No there's not. A plan is an attempted execution of events, sequenced to accomplish a final task or goal. A plan makes sense in context and works towards the completion of something in accordance. A plan (not a sane one, at least) is not an amalgamation of things, packed together by large hands creating a meatball of shit, in order to accomplish the ultimate goal. Which is what, in this case? The self-imposed death of a genius?

There is no plan. There is no ultimate goal, aside from what is the direct result. You eat, you get full. You cut yourself, you bleed. You live, you die. Things happen because they do, because that's life. And life is not a test. Life is not a prerequisite. Robin Williams didn't kill himself because nature decided to make him an example for the many lives he might have saved yesterday, to be anointed a saint (or, conversely, to burn in hell). That was simply the result, not the reason. The reason was because the human brain isn't perfect. For all the marvel and all the wonder, it's still broken in the vast majority of people – myself included. It just so happens that all some people need are an oil change or a tune-up, where someone like Robin Williams or Phillip Seymour Hoffman or Kurt Cobain or the kid my wife went to high school with were irrevocably damaged – head on collisions with a force to strong they couldn't help but drive into it.

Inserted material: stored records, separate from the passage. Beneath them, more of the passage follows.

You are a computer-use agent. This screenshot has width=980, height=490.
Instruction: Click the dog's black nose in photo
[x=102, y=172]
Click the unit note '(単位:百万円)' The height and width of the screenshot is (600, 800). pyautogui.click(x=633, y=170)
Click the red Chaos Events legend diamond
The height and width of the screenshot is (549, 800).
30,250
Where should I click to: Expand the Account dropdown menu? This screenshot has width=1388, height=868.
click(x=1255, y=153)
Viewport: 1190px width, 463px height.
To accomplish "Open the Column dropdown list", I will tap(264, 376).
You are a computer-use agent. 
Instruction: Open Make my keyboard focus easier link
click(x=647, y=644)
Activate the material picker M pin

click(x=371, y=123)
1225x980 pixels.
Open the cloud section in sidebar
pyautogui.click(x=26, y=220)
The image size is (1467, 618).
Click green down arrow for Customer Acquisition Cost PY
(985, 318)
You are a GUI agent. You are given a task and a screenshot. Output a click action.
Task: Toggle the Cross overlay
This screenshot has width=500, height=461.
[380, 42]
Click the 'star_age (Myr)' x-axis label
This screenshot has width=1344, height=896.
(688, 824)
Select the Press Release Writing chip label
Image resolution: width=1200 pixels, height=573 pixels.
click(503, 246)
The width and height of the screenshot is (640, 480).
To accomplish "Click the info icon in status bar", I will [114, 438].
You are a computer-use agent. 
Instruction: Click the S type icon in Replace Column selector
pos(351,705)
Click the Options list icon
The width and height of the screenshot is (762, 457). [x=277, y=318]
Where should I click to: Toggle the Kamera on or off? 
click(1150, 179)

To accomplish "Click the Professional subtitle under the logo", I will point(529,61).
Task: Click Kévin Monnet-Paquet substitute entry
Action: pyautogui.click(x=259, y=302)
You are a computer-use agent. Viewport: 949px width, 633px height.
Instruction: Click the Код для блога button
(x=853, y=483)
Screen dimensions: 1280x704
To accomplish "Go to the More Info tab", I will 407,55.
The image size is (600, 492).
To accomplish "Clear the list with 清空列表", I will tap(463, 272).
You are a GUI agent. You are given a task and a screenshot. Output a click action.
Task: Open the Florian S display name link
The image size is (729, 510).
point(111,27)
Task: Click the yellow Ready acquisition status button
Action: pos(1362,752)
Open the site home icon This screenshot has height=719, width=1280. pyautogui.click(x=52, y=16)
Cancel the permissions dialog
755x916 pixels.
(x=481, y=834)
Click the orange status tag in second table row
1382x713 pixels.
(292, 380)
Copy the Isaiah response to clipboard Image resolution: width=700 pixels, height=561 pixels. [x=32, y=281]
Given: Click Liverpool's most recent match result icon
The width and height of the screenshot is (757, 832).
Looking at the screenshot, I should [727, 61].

It's easy to take from that the misery and disgust many have. It's easy to take a look at it and think, well, there is no real purpose. But that, in itself, might just be the real purpose. You live life to live life. And while I find myself, a person with two children and a pretty goddamn good life, asking what the purpose is quite often, I come up with this answer most of the time.

We all live the same life. We're born, we try our best to survive (and most of us to survive with the same purpose – just because the ideals are different doesn't mean the intentions are) and we die. Everything in between is luck of the draw, and what we do with it is of our own accord. Robin Williams, as tormented and demonized as he seemed to be, took his talent and humility and made the world a slightly better place for many, and a much better place for some. But he did. And when you can still live life accordingly, with love and generosity, knowing that at the end of the day everything you touch with be gone, leaving only those who remember your stories to be your advocates, you're a special person. Maybe that's what separates someone from the rest.

So while I don't want to live in a world where Robin Williams kills himself, I do want to live in a world where Robin Williams lived.

"When in doubt, go for the dick joke." - Robin Williams.